General-purpose language to specify value constraints

I am looking for a general-purpose way of defining textual expressions which allow a value to be validated.
For example, I have a value which should only be set to 1, 2, 3, 10, 11, or 12.
Its constraint might be defined as: (value >= 1 && value <= 3) || (value >= 10 && value <= 12)
Or another value which can be 1, 3, 5, 7, 9 etc... would have a constraint like value % 2 == 1 or IsOdd(value).
(To help the user correct invalid values, I'd like to show the constraint - so something descriptive like IsOdd is preferable.)
These constraints would be evaluated both on client-side (after user input) and server-side.
Therefore a multi-platform solution would be ideal (specifically Win C#/Linux C++).
Is there an existing language/project which allows evaluation or parsing of similar simple expressions?
If not, where might I start creating my own?
I realise this question is somewhat vague as I am not entirely sure what I am after. Searching turned up no results, so even some terms as a starting point would be helpful. I can then update/tag the question accordingly.
You may want to investigate dependently typed languages like Idris or Agda.
The type system of such languages allows encoding of value constraints in types. Programs that cannot guarantee the constraints will simply not compile. The usual example is that of matrix multiplication, where the dimensions must match. But this is so to speak the "hello world" of dependently typed languages, the type system can do much more for you.
If you end up starting your own language I'd try to stay implementation-independent as long as possible. Look for the formal expression grammars of a suitable programming language (e.g. C) and add special keywords/functions as required. Once you have a formal definition of your language, implement a parser using your favourite parser generator.

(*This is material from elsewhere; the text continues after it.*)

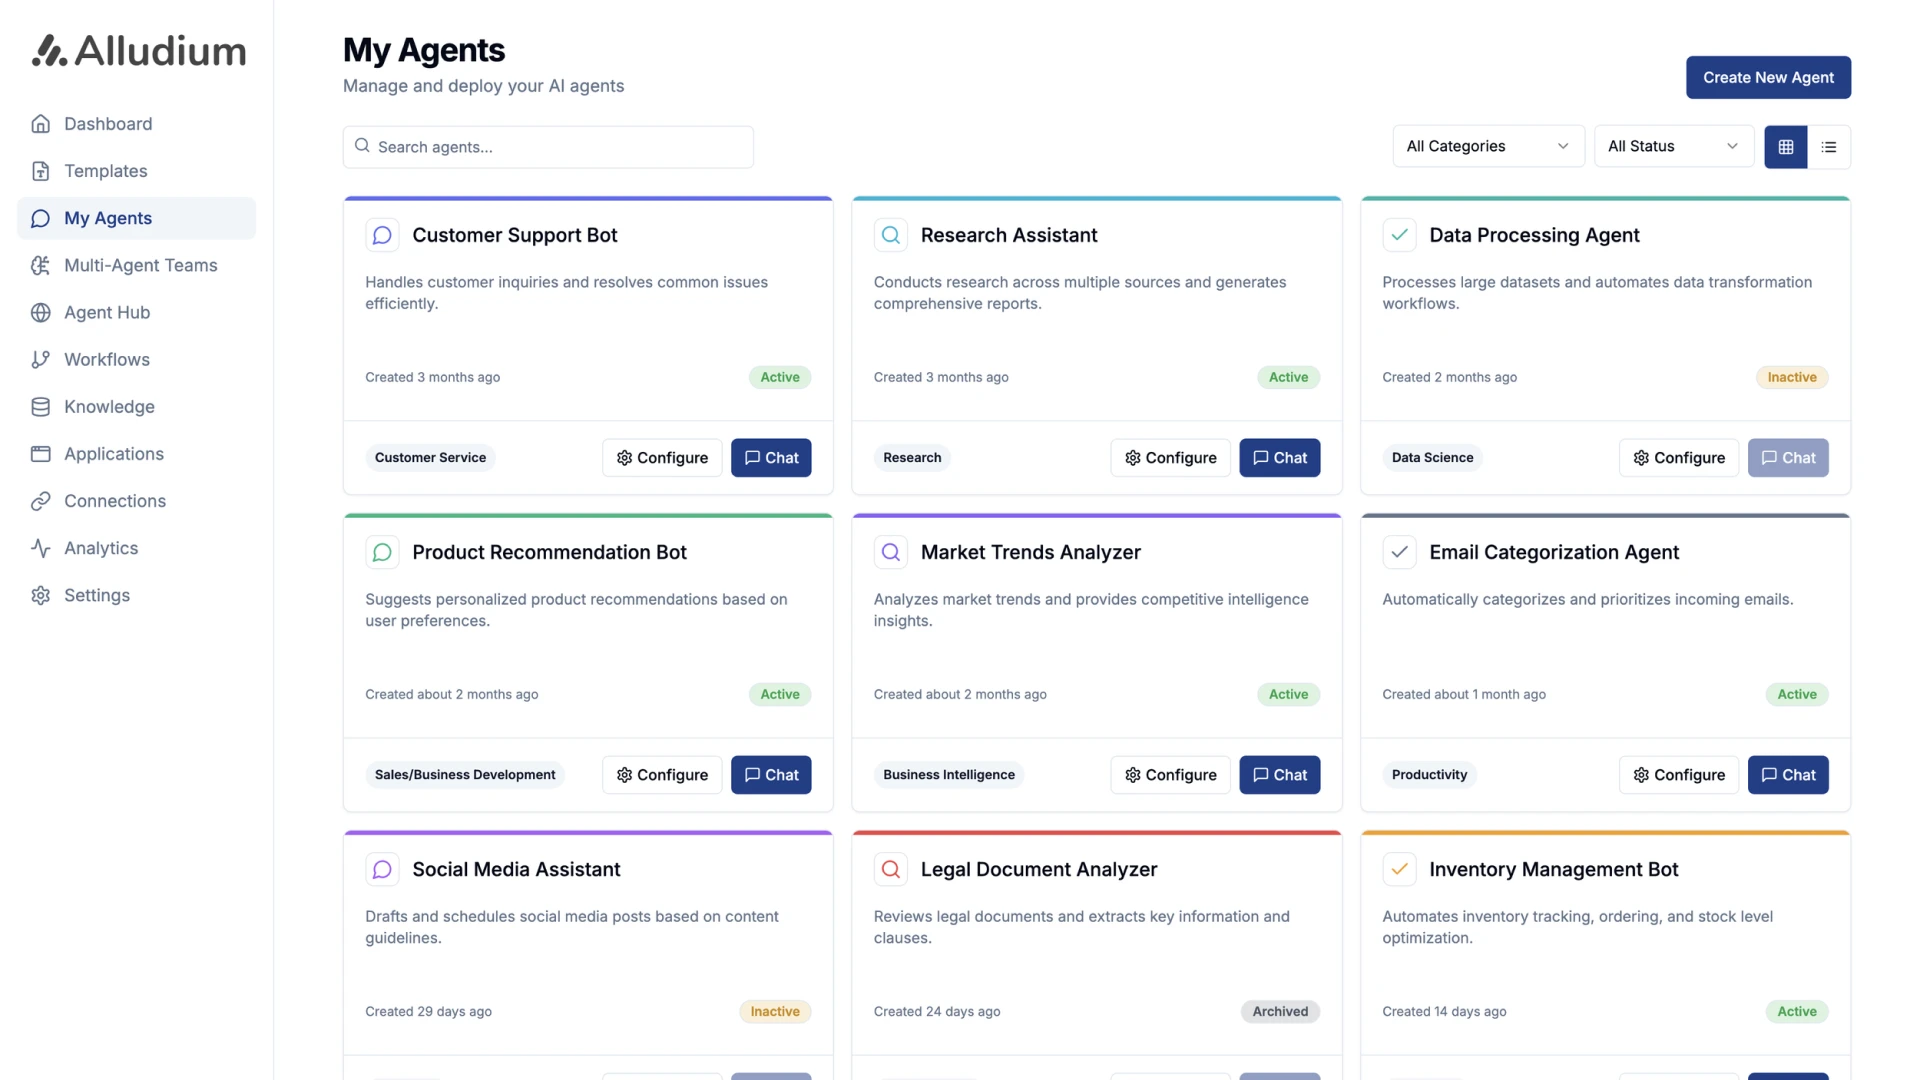Expand the All Status filter dropdown
This screenshot has height=1080, width=1920.
[x=1673, y=146]
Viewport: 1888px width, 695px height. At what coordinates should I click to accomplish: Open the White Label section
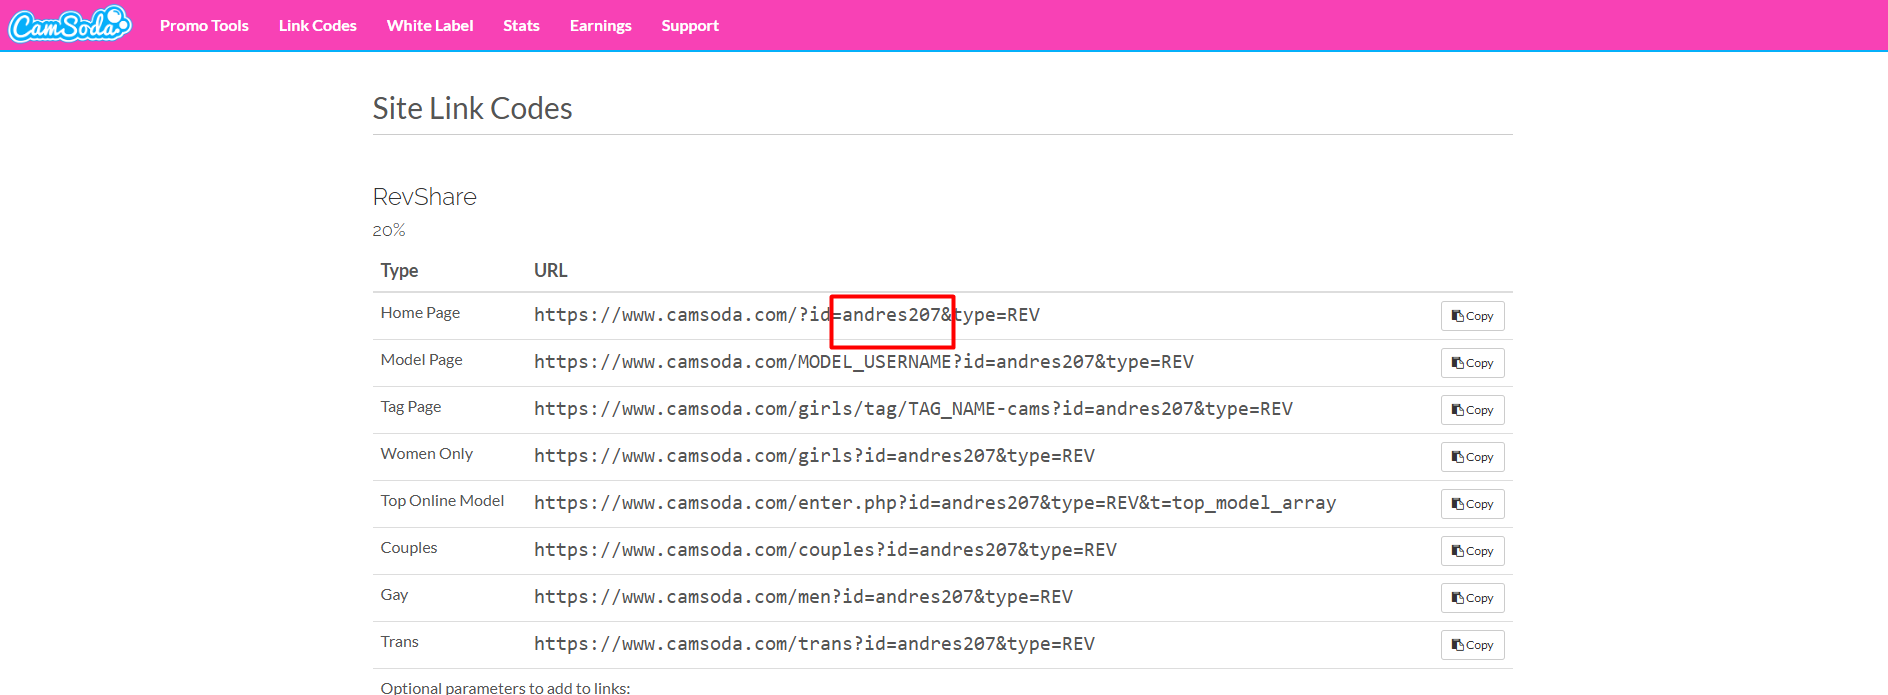430,26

That way, even if your parser is not portable to a certain platform you at least have a formal standard from where to start a separate parser implementation.
You may also want to look at creating a Domain Specific Language (DSL) in Ruby. (Here's a good article on what that means and what it would look like: http://jroller.com/rolsen/entry/building_a_dsl_in_ruby)
This would definitely give you the portability you're looking for, including maybe using IronRuby in your C# environment, and you'd be able to leverage the existing logic and mathematical operations of Ruby. You could then have constraint definition files that looked like this:
constrain 'wakeup_time' do
6 <= value && value <= 10
end
constrain 'something_else' do
check (value % 2 == 1), MustBeOdd
end
# constrain is a method that takes one argument and a code block
# check is a function you've defined that takes a two arguments
# MustBeOdd is the name of an exception type you've created in your standard set
But really, the great thing about a DSL is that you have a lot of control over what the constraint files look like.
there are a number of ways to verify a list of values across multiple languages. My preferred method is to make a list of the permitted values and load them into a dictionary/hashmap/list/vector (dependant on the language and your preference) and write a simple isIn() or isValid() function, that will check that the value supplied is valid based on its presence in the data structure. The beauty of this is that the code is trivial and can be implemented in just about any language very easily. for odd-only or even-only numeric validity again, a small library of different language isOdd() functions will suffice: if it isn't odd it must by definition be even (apart from 0 but then a simple exception can be set up to handle that, or you can simply specify in your code documentation that for logical purposes your code evaluates 0 as odd/even (your choice)).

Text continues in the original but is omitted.